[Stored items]
>> begin

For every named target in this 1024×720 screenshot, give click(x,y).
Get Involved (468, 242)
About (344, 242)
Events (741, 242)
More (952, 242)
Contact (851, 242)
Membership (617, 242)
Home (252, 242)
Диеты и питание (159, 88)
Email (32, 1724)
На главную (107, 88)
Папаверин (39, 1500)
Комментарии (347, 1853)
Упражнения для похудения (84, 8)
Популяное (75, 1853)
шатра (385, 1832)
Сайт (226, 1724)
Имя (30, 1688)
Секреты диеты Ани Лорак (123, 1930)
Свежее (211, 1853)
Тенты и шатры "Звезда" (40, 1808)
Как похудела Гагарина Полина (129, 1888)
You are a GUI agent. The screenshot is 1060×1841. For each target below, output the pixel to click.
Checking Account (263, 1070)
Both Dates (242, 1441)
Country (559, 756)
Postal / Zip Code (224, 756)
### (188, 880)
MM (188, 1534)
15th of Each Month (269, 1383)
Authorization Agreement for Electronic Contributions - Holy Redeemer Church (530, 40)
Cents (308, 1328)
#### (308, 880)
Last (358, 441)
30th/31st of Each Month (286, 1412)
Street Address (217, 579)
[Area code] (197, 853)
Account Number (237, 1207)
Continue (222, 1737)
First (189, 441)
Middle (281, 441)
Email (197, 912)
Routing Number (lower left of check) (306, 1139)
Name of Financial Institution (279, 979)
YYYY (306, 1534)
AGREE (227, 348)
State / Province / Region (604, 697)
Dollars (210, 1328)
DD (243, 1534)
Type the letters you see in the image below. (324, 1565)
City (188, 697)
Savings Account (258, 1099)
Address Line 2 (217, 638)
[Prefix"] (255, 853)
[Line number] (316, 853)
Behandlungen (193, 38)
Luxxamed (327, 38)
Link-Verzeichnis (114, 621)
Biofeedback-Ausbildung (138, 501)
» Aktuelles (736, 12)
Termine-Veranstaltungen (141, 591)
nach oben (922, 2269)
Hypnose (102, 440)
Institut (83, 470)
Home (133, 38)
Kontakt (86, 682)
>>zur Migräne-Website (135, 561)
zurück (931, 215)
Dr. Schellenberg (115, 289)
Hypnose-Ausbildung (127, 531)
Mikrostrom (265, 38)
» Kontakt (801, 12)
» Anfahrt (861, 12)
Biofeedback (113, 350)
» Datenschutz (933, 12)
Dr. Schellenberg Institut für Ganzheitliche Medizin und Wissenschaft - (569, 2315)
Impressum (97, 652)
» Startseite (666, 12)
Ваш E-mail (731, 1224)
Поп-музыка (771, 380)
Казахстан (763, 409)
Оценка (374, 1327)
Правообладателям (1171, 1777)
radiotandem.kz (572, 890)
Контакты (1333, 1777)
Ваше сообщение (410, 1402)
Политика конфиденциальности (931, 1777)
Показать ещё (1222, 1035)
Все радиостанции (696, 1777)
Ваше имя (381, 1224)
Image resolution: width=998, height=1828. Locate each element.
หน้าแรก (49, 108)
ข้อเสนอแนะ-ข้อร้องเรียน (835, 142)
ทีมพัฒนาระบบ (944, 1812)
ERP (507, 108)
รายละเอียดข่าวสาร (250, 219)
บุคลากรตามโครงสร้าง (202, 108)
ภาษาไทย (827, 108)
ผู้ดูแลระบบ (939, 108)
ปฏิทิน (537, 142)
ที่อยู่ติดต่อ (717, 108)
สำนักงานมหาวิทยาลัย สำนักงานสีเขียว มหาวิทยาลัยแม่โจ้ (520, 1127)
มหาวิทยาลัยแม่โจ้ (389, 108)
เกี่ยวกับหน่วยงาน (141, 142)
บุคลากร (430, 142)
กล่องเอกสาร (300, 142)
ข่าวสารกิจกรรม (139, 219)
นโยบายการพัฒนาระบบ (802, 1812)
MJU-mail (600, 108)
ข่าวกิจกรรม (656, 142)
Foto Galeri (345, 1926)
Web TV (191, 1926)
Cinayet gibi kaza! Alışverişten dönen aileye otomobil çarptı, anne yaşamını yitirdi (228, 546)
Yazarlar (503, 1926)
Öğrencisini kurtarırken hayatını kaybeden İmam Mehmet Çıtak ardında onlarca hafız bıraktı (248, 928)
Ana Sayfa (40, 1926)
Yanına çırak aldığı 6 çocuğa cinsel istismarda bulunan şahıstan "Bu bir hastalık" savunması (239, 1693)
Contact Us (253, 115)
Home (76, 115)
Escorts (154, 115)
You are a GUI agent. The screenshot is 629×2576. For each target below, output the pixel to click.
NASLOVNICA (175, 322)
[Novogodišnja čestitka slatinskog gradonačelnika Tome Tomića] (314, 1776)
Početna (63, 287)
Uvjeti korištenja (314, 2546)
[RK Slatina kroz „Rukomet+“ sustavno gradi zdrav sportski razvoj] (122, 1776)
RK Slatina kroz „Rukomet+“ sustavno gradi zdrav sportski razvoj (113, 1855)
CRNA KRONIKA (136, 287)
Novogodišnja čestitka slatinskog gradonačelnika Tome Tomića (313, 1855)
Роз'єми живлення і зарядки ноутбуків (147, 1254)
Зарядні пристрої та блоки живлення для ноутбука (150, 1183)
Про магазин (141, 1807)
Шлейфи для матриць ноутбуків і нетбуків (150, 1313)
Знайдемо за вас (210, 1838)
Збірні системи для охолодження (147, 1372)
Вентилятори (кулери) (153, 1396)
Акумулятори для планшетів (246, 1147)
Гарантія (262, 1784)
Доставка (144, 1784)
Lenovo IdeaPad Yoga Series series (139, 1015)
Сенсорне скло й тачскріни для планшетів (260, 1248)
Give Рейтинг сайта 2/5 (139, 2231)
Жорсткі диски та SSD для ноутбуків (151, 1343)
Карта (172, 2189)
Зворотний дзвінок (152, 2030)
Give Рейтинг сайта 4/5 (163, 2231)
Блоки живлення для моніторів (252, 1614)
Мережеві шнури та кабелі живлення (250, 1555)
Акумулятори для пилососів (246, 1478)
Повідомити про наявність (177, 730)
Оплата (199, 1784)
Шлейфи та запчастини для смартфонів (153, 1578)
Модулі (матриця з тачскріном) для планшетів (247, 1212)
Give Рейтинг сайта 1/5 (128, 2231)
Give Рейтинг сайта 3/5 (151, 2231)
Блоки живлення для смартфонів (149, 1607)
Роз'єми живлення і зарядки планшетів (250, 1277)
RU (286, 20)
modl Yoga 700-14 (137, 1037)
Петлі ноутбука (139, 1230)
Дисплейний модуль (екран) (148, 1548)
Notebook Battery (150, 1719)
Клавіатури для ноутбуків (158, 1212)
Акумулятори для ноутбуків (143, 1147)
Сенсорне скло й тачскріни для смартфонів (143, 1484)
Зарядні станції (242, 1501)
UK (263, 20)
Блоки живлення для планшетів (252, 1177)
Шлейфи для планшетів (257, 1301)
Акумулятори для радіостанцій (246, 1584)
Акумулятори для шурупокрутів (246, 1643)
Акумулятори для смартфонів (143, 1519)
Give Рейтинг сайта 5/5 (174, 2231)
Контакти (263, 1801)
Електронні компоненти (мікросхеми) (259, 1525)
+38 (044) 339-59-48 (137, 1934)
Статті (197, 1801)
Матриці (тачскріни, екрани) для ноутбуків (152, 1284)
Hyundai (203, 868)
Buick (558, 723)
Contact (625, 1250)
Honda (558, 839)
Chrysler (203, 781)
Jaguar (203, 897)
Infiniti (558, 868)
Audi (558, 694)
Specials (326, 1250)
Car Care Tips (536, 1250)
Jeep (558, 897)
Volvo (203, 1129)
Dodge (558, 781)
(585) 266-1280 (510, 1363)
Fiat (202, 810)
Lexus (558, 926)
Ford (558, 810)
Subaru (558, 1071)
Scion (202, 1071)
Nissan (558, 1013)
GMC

>> end

▶ **Given problem**
Turn the stored items into a JSON list of strings, one per line, starting at the line containing "Dr. Schellenberg (115, 289)" and ending at the line containing "Impressum (97, 652)".

▶ **Right answer**
[
  "Dr. Schellenberg (115, 289)",
  "Hypnose-Ausbildung (127, 531)",
  "Mikrostrom (265, 38)",
  "» Kontakt (801, 12)",
  "» Anfahrt (861, 12)",
  "Biofeedback (113, 350)",
  "» Datenschutz (933, 12)",
  "Dr. Schellenberg Institut für Ganzheitliche Medizin und Wissenschaft - (569, 2315)",
  "Impressum (97, 652)"
]